# Problem to solve:
Would you transcribe exactly the lines from the one containing "Instruction: Click the" to the last line of the data below, both ends included, but none of the pictures?

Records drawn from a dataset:
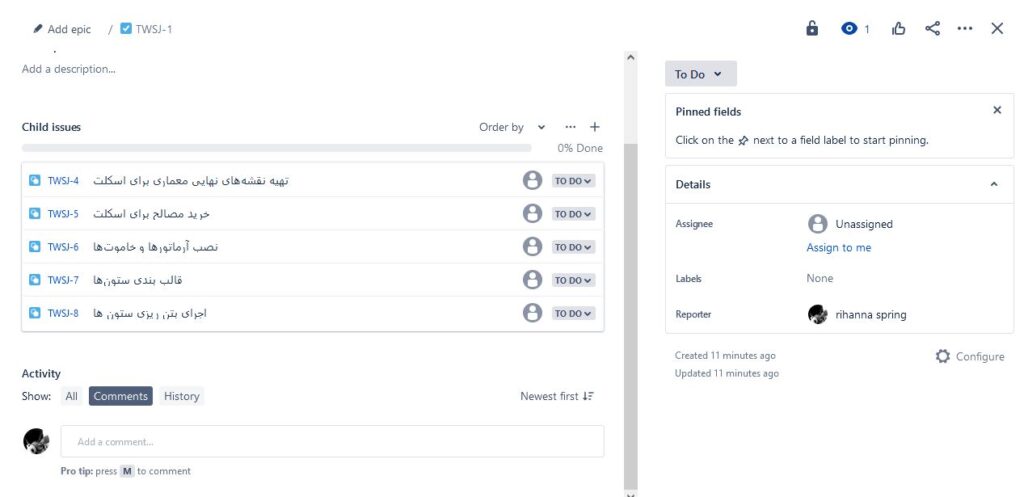Click the lock icon for issue restrictions
The image size is (1024, 497).
pos(812,29)

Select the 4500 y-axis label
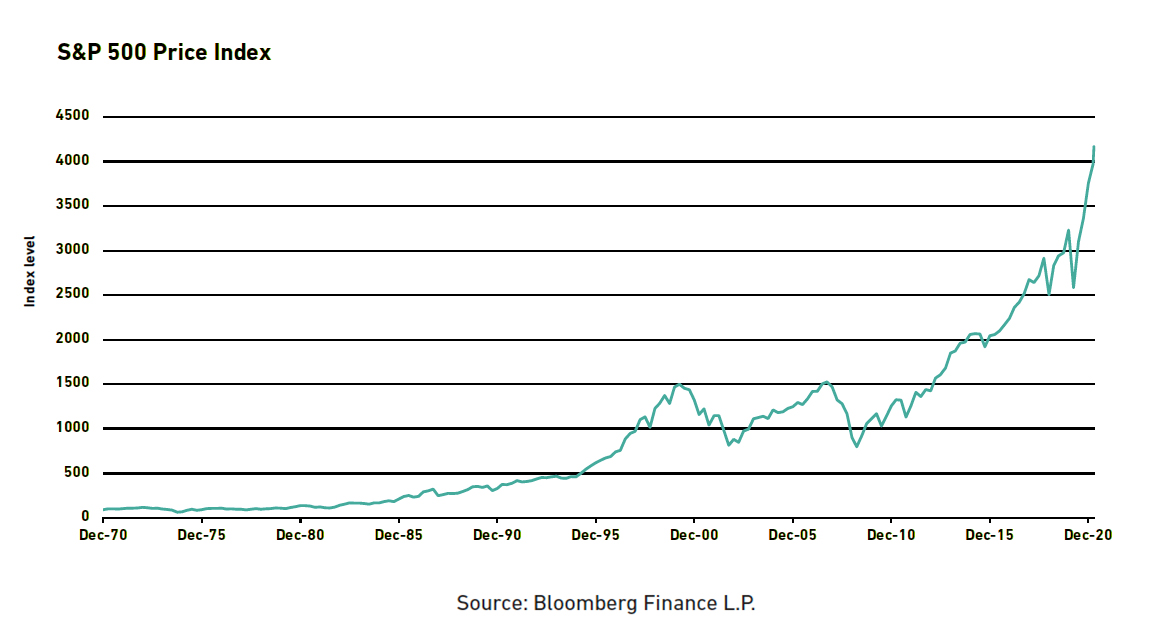click(72, 115)
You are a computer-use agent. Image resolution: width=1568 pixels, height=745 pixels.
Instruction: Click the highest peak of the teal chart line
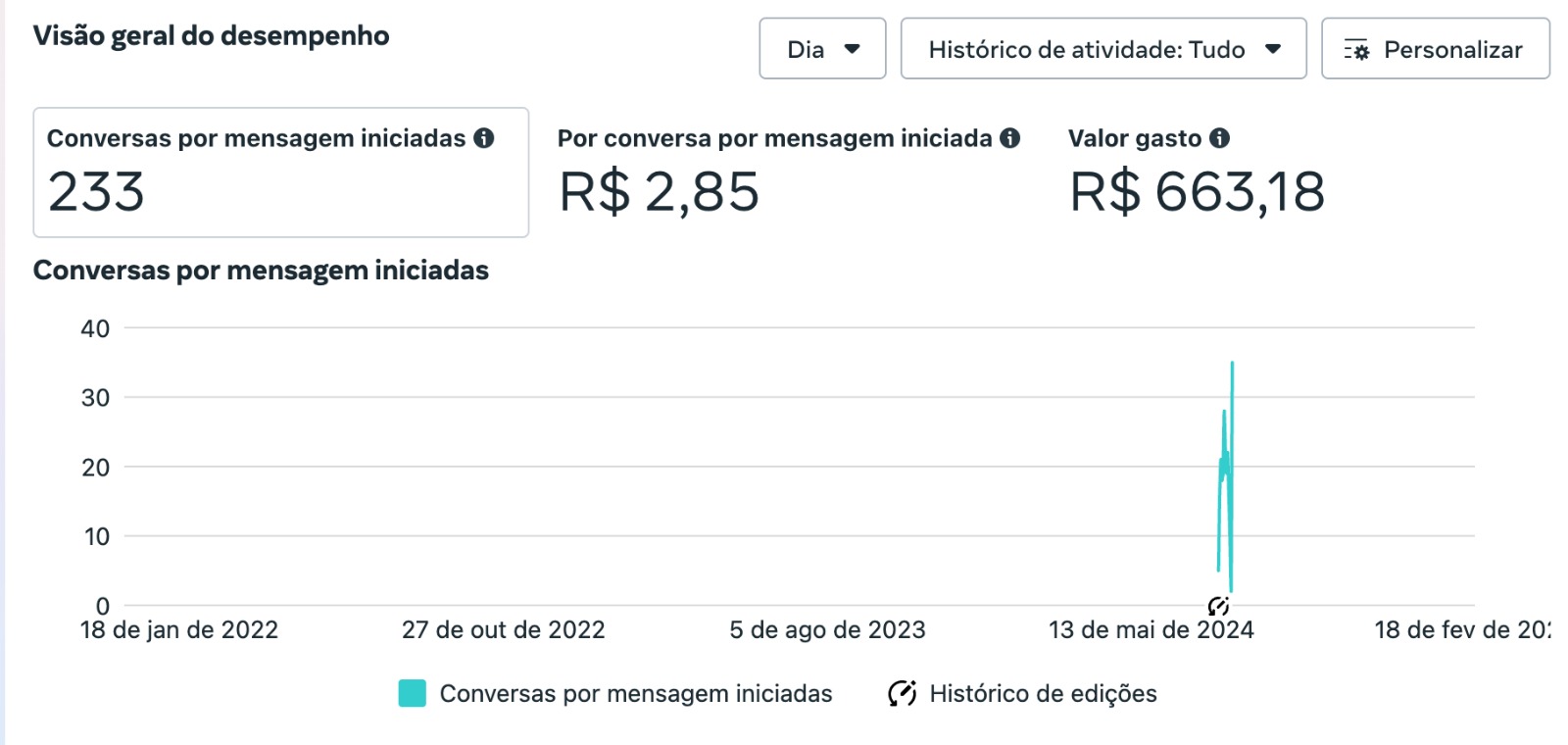point(1232,364)
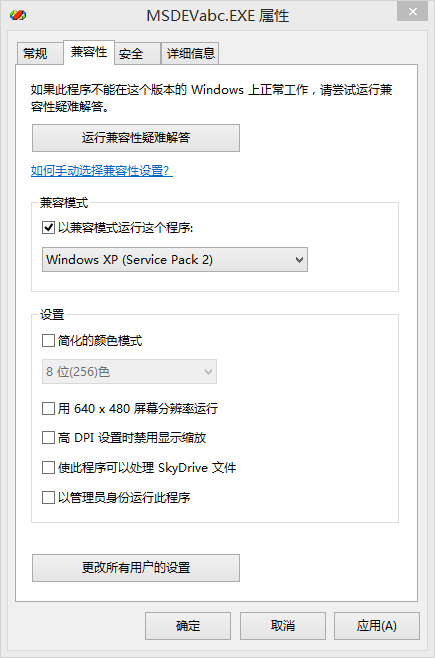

# Your solution:
Instruction: Click the highest peak of the teal chart line
point(1232,364)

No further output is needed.